_WHAT YOU SHOULD DO:_ Every line below that has the string "screenshot" needs to be copied.

_DATA LISTING:_
+++

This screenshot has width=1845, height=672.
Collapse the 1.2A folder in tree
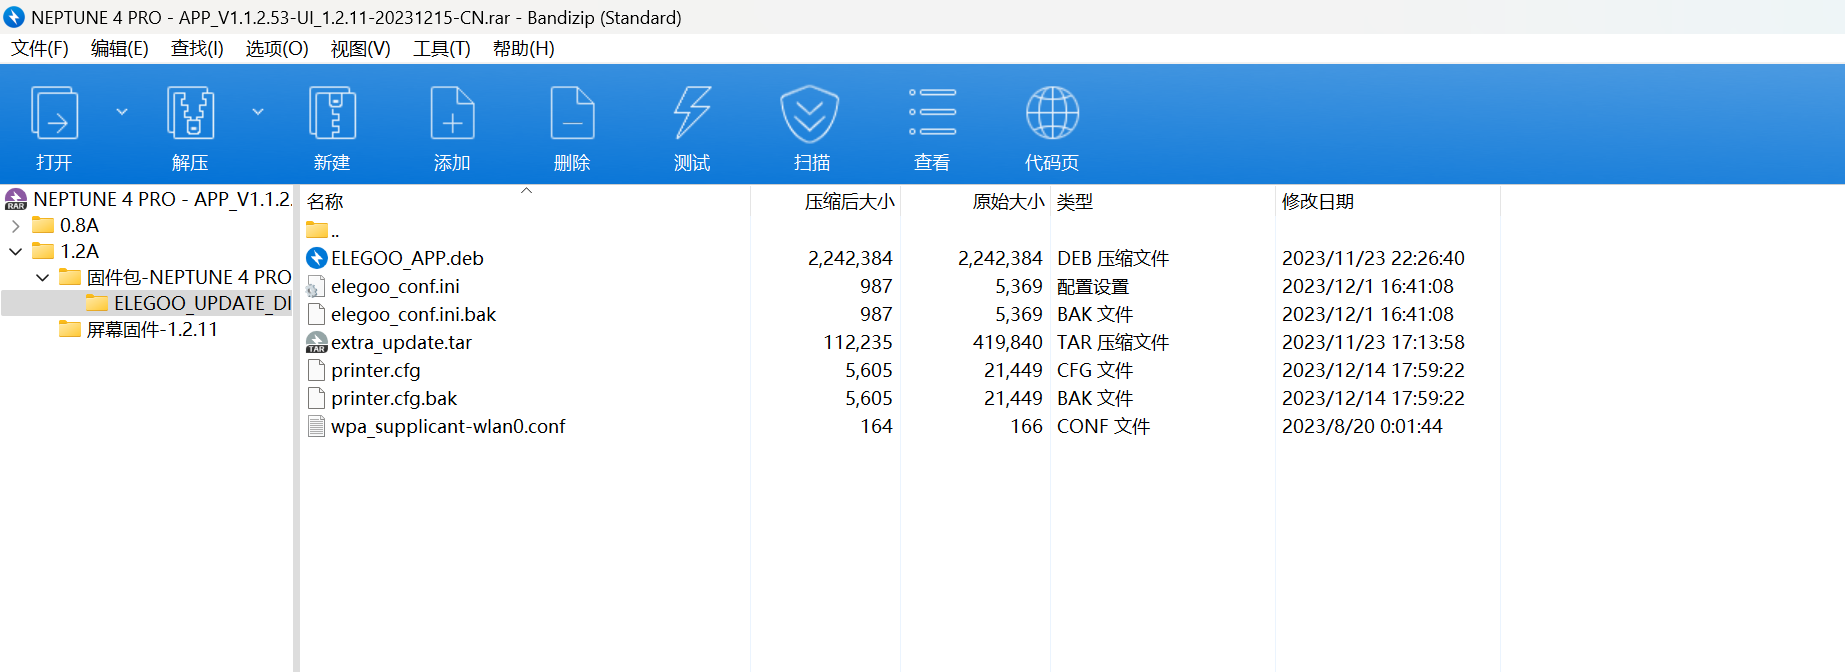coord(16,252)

+++

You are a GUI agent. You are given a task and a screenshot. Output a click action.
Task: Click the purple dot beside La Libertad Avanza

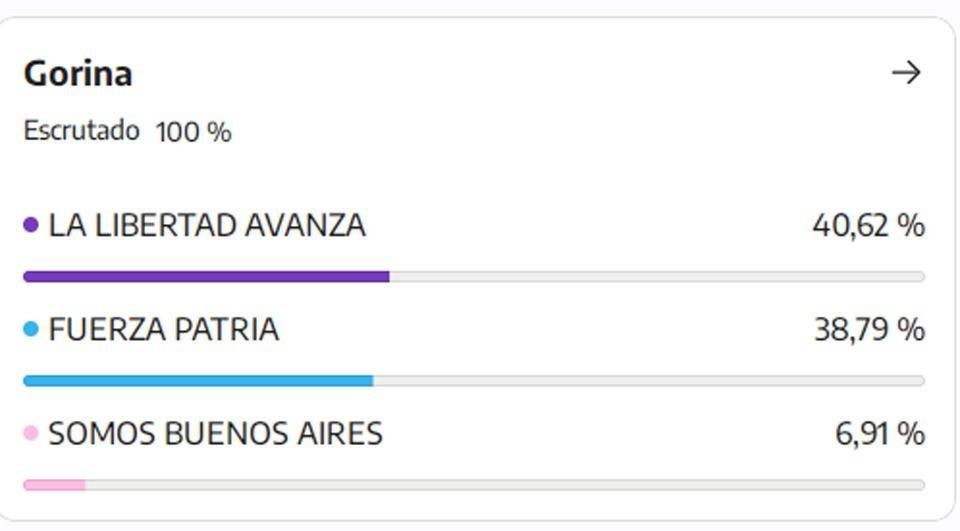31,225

+++

_ANSWER SECTION:_
This screenshot has width=1845, height=672.
You are a GUI agent. You are given a task and a screenshot. Output a click action.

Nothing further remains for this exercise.